Exercise details:
From the rows below, extract and reproduce character for character the stretch from the row containing "Click the accessory green delivery status dot" through the row containing "pyautogui.click(x=30, y=94)", including both of those rows.
──────── Dataset rows
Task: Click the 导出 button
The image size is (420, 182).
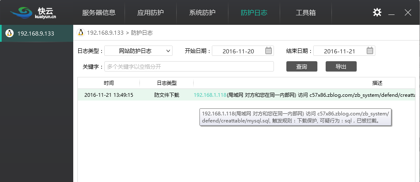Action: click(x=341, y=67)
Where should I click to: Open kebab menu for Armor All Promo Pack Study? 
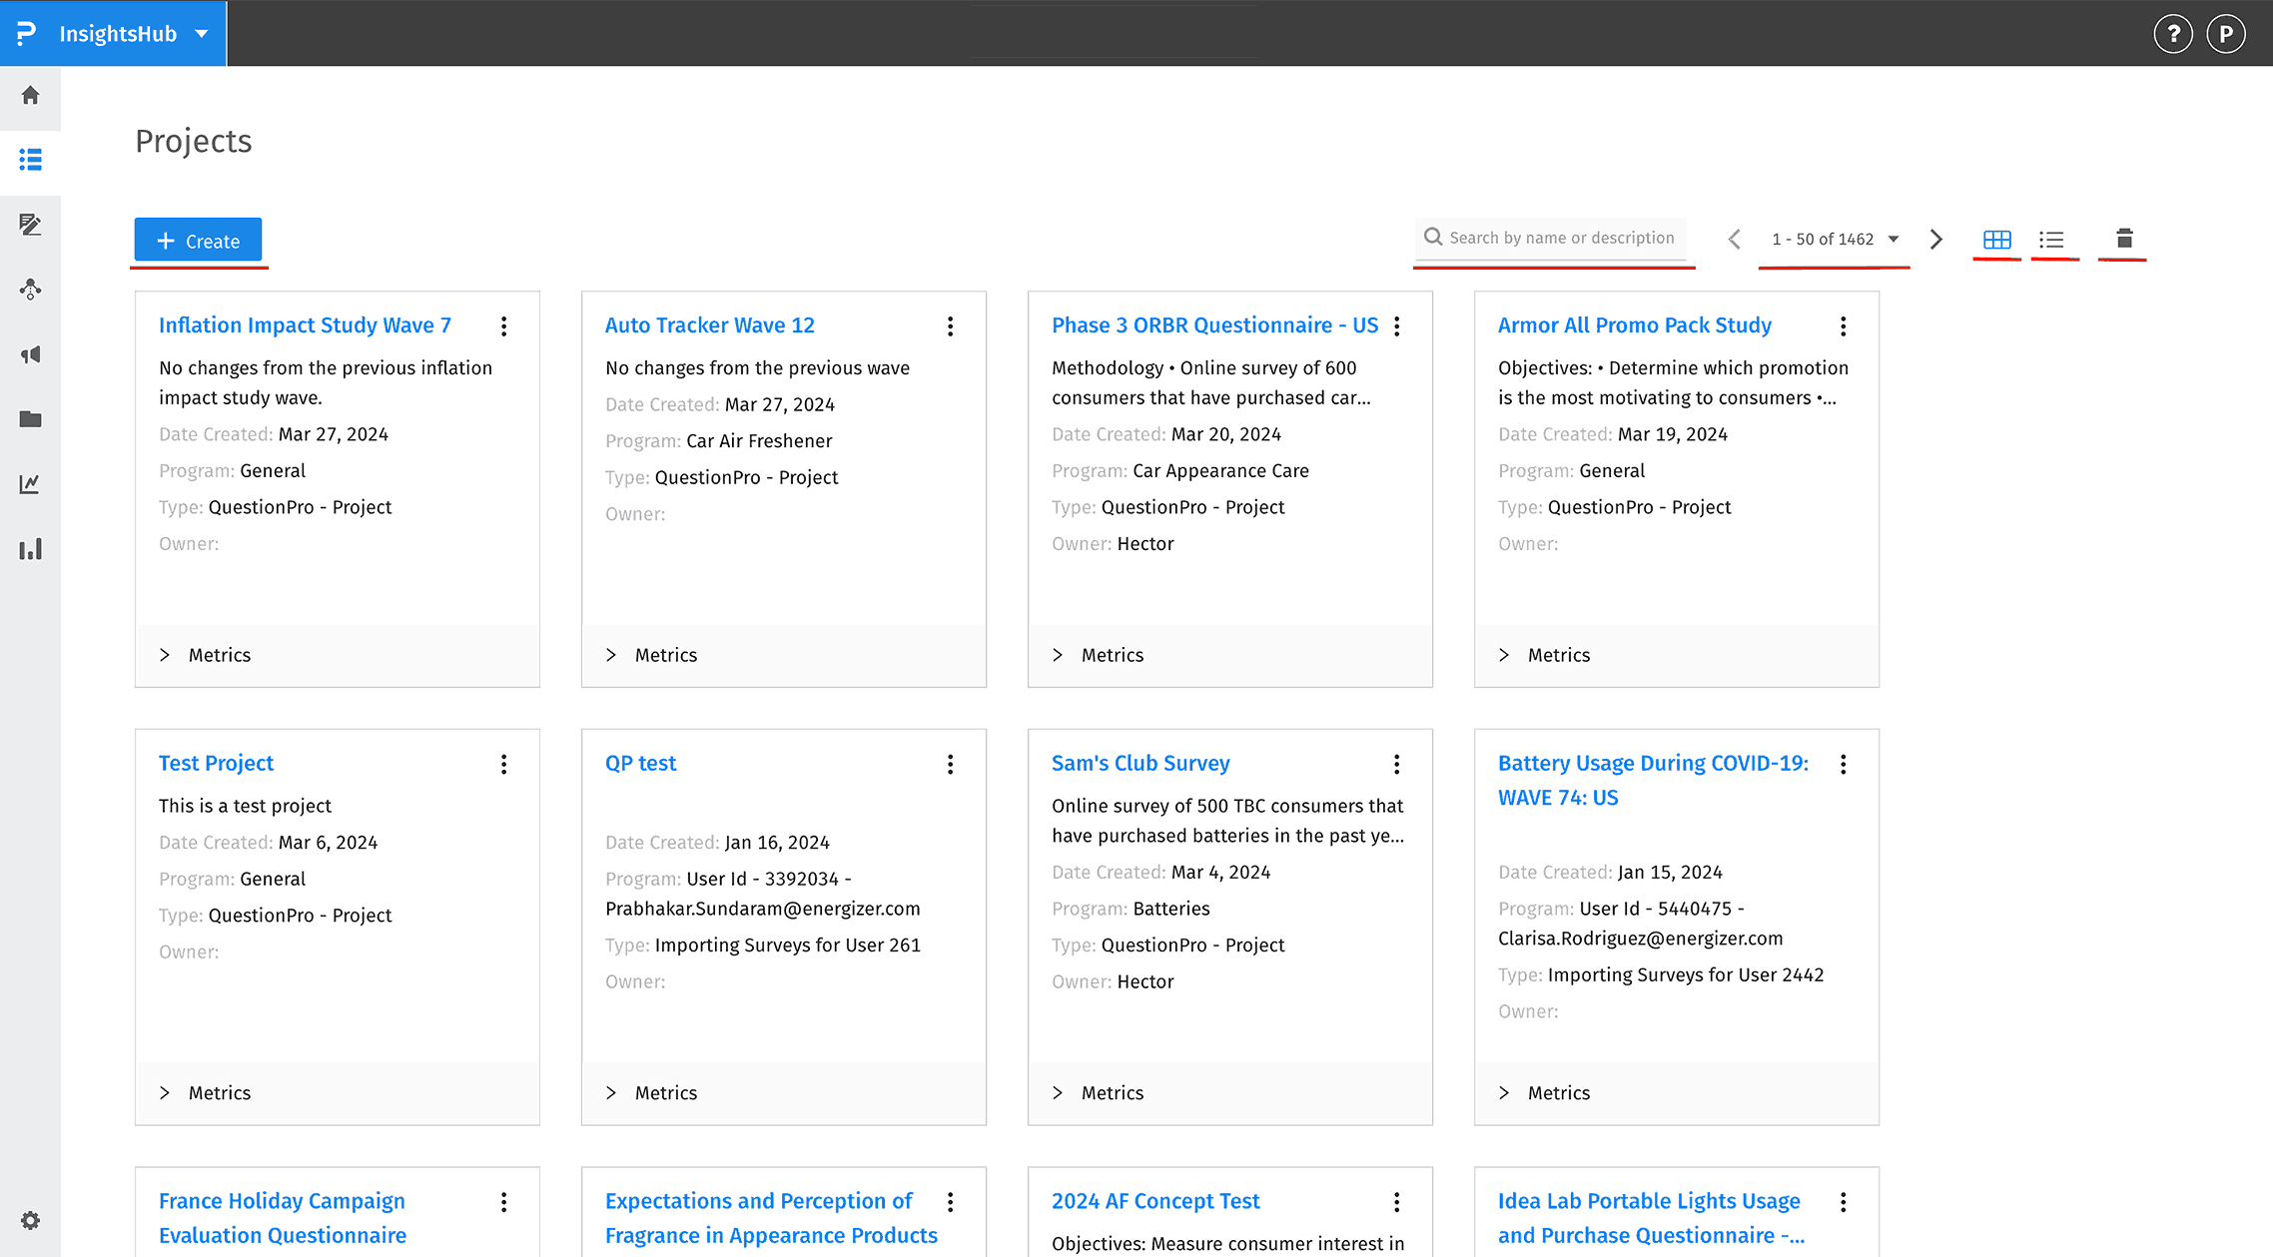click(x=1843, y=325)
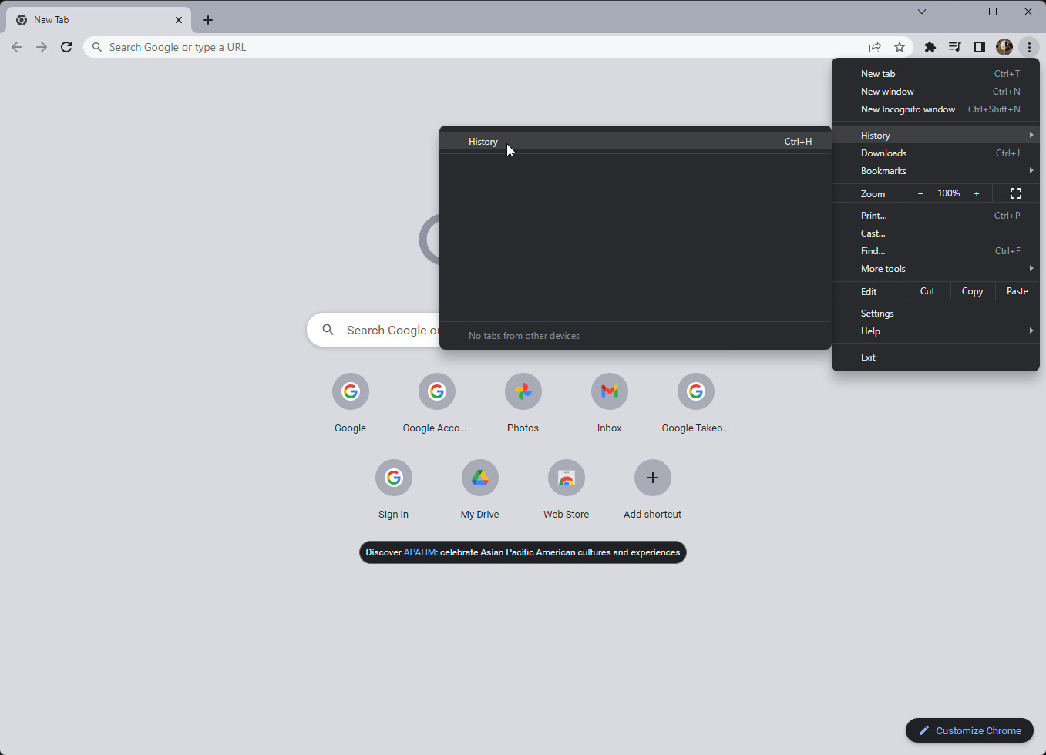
────────────────
──────── Dataset rows
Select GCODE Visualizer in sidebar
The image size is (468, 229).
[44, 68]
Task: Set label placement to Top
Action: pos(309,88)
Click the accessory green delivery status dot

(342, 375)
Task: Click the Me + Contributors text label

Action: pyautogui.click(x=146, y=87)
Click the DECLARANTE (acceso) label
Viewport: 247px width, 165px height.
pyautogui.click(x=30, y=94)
────────────────
Output of the task:
Click the accessory green delivery status dot

(342, 375)
Task: Click the Me + Contributors text label

Action: pyautogui.click(x=146, y=87)
Click the DECLARANTE (acceso) label
Viewport: 247px width, 165px height.
pyautogui.click(x=30, y=94)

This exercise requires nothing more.